Designed as a research platform for sequential sampling and adaptive modelling using MATLAB, the SUMO Toolbox [39, 40] has grown into a mature design tool for surrogate modelling, offering a large variety of algorithms for approximation of simulators with continuous and discrete output. The software design is fully object oriented allowing high‐extensibility of its capabilities. By default, the platform follows the integrated modelling flow with sequential design but can also be configured to approximate data sets, use a one‐shot design, etc.

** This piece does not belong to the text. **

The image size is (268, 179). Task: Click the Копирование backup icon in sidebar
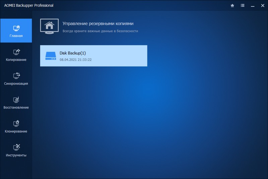coord(16,52)
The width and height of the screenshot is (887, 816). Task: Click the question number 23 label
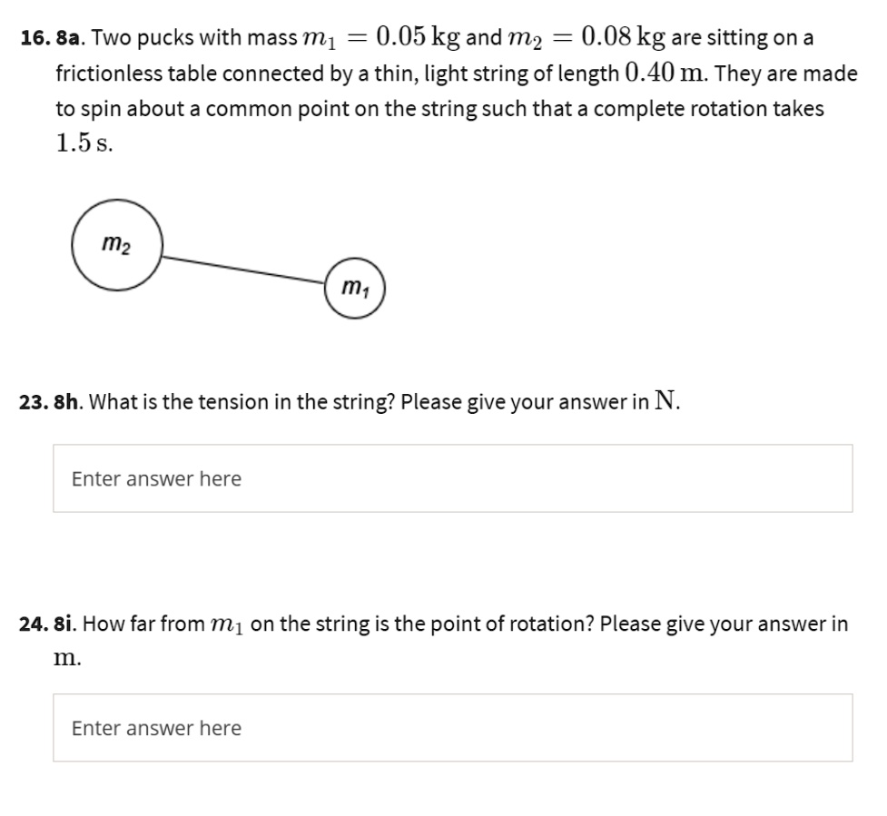pos(33,400)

The design goals of the SUMO Toolbox support approximation of expensive computer simulations of complex black‐box systems with several design parameters by cheap‐to‐evaluate models, both in a regression and a classification context. To obtain these goals, the SUMO Toolbox offers sequential sampling and adaptive modelling in a highly configurable environment, which is easy to extend due to the microkernel design. Distributed computing support for evaluations of data points is also available, as well as multi‐threading to support the usage of multi‐core architectures for regression modelling and classification. Many different plugins are available for each of the different sub‐problems, including many of the algorithms and methods mentioned in this chapter.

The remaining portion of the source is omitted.